**Instructions to follow:** Filter the entries for the word "header". Copy each line that has it.
_ _ _ _ _ _ _
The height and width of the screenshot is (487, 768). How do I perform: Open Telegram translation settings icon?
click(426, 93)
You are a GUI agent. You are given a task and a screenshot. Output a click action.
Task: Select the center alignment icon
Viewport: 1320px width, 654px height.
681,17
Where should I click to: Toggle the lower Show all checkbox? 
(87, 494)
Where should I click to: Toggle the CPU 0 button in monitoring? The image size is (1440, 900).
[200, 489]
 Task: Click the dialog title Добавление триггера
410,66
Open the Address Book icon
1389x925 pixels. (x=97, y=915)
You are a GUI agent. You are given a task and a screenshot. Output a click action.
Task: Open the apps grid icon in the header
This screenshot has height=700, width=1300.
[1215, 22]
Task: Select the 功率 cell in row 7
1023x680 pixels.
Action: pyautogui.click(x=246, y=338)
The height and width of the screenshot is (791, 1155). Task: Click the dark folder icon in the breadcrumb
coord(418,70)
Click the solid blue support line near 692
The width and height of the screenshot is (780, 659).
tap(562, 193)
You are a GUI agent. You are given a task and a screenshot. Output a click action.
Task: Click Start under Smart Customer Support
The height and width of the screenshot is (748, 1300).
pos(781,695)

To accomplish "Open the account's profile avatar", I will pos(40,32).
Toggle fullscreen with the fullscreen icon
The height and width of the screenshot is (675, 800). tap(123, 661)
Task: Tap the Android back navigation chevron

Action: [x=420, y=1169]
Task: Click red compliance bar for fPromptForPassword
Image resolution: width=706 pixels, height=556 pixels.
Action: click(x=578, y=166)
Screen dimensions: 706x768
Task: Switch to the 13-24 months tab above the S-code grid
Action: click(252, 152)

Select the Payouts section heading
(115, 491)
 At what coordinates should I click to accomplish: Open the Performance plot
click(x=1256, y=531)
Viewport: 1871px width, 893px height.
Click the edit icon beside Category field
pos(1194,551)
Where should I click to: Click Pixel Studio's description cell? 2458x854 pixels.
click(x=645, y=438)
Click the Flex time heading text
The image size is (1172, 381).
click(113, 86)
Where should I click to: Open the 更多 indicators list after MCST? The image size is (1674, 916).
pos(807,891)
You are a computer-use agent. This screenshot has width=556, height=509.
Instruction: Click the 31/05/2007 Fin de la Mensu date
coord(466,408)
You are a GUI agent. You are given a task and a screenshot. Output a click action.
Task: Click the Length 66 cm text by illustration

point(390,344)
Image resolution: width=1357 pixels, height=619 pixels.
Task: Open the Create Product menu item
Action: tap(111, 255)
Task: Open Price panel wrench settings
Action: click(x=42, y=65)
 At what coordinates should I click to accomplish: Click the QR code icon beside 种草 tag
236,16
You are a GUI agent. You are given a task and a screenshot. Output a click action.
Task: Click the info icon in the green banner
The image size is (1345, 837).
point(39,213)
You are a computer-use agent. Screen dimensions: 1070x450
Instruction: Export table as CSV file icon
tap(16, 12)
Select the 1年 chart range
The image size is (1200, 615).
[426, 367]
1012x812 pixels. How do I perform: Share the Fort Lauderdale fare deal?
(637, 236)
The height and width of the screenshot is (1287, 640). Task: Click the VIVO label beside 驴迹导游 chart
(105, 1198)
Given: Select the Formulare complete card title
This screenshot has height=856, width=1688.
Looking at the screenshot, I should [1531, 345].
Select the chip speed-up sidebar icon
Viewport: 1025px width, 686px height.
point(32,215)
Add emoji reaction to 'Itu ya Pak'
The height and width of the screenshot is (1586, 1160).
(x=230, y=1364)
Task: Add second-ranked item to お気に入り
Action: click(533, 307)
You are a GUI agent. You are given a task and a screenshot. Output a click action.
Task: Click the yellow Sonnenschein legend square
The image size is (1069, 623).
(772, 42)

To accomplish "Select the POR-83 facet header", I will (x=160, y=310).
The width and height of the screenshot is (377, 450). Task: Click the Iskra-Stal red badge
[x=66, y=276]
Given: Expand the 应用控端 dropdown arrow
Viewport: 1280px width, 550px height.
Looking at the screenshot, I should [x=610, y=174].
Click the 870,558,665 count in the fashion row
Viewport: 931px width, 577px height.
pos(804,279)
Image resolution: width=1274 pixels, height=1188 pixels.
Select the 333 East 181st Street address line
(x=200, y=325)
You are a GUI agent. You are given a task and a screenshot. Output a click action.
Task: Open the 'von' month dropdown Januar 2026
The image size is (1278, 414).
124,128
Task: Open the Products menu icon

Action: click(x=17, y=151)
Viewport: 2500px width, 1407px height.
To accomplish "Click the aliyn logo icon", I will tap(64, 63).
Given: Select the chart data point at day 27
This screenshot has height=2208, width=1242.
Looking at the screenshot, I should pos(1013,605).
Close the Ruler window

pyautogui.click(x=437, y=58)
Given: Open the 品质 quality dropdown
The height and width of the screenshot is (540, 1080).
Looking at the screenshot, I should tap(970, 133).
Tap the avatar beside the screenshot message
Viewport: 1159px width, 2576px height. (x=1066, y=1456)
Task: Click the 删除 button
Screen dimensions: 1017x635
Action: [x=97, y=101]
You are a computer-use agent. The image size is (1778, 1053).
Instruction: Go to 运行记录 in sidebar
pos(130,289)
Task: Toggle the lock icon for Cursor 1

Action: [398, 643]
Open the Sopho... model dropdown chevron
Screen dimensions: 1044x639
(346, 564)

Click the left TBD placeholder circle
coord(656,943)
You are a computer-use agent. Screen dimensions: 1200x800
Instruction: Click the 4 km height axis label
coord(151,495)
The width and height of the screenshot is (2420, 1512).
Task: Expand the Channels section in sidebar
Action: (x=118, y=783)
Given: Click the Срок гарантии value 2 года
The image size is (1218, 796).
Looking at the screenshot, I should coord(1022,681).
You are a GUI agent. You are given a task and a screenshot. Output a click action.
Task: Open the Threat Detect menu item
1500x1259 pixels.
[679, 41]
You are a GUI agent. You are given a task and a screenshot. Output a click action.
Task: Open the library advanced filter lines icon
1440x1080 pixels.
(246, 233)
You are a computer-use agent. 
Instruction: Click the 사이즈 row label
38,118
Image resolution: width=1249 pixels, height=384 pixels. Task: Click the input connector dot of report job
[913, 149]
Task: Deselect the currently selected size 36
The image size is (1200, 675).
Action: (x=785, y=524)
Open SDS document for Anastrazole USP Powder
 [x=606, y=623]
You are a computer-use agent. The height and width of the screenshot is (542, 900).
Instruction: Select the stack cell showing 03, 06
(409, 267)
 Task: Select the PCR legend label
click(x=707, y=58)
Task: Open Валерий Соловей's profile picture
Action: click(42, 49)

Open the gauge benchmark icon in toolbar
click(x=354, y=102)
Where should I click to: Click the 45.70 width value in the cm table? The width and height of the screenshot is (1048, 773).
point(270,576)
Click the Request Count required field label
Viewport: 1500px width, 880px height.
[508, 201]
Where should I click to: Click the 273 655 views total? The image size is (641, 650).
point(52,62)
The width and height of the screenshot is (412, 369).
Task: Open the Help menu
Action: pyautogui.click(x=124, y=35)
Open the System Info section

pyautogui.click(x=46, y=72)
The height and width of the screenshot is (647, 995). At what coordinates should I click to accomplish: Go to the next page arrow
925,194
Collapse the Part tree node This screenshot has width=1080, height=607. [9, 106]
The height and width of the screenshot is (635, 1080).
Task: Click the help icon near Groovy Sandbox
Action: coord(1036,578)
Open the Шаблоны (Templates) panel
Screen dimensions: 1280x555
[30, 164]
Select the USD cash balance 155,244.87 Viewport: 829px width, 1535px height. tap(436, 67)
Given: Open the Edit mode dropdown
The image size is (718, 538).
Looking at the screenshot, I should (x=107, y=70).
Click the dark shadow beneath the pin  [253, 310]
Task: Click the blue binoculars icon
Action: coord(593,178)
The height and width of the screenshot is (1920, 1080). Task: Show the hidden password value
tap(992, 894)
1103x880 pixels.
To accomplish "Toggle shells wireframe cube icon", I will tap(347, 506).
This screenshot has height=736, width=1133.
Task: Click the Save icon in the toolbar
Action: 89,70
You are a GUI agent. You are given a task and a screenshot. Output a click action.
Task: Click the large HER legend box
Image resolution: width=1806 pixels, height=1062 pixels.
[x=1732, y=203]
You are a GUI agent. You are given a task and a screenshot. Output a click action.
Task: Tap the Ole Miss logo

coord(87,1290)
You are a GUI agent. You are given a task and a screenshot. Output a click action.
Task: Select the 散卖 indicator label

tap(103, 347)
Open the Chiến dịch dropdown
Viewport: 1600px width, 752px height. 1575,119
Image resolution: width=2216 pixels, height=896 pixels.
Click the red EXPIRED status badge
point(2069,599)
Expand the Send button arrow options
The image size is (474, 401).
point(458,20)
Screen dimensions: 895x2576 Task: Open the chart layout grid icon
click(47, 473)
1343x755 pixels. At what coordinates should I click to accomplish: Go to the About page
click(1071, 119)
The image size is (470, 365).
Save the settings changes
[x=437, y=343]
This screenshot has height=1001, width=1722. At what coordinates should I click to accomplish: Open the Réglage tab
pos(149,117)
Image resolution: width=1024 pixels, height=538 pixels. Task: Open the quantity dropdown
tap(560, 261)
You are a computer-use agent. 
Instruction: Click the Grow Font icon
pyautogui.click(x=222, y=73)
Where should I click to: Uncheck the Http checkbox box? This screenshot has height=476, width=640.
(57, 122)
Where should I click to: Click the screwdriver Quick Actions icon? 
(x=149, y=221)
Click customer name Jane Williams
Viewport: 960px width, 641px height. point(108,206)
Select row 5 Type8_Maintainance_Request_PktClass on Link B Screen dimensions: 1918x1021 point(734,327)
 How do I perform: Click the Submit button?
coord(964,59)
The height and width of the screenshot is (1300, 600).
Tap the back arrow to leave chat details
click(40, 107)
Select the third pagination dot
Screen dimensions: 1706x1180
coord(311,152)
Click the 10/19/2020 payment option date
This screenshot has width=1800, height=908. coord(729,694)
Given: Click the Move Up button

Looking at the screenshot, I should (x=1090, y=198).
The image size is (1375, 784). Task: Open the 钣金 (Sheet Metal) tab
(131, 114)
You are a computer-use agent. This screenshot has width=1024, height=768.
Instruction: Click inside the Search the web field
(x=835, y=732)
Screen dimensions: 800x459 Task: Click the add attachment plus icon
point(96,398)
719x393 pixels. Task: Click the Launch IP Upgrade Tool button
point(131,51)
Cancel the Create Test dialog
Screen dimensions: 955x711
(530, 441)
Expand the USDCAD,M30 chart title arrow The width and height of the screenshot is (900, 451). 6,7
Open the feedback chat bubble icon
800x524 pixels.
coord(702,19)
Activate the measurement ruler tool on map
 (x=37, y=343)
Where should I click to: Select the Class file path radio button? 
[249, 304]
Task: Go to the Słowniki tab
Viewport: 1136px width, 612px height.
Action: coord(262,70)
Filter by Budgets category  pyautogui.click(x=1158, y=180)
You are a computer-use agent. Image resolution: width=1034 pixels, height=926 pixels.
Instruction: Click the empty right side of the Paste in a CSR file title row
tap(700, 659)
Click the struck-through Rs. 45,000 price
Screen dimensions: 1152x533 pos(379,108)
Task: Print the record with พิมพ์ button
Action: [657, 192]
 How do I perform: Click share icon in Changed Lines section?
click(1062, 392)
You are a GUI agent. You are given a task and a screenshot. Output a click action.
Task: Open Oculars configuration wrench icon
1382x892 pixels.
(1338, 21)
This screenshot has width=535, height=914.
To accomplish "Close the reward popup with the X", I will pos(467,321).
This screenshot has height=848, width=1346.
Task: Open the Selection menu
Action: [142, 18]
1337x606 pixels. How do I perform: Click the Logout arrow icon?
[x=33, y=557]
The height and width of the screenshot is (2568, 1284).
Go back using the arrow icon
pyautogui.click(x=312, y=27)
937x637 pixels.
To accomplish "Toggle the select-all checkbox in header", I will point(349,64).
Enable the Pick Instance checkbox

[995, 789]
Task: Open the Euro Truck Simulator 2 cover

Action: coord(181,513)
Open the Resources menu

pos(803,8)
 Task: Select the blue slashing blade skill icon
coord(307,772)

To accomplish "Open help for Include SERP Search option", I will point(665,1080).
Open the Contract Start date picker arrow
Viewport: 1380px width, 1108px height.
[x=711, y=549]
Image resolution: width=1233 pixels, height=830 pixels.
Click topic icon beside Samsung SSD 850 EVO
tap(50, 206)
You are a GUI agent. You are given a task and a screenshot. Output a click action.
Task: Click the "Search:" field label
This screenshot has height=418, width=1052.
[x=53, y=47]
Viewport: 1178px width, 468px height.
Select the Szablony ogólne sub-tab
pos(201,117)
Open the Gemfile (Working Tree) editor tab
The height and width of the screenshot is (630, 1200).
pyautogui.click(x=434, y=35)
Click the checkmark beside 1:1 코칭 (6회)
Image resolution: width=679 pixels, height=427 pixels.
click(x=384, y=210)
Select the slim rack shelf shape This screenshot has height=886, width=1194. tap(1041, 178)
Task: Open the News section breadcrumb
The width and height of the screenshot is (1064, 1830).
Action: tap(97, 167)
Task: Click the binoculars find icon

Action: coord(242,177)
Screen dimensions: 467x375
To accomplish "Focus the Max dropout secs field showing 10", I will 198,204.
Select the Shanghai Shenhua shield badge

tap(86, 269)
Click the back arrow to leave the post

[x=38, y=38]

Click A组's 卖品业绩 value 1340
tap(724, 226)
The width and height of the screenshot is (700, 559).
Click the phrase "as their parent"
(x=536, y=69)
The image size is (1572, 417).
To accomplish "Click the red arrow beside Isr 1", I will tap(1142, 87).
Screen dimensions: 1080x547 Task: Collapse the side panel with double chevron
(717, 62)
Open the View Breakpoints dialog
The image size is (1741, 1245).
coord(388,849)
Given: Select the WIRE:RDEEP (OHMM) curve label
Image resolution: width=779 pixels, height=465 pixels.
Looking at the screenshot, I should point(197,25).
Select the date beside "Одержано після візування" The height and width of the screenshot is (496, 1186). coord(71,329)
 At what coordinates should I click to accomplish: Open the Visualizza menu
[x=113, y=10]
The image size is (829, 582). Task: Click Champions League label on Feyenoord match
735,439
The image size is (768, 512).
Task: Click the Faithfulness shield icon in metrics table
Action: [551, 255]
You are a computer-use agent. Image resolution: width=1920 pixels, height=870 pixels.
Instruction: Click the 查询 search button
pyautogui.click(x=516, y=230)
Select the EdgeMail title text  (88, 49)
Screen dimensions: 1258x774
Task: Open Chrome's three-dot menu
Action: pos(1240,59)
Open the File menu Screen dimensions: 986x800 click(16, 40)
_ _ _ _ _ _ _
**Written response:**
Task: Open the apps grid icon in the header
To accomplish "Select the POR-83 facet header", I will (x=160, y=310).
To accomplish "Toggle the select-all checkbox in header", I will point(349,64).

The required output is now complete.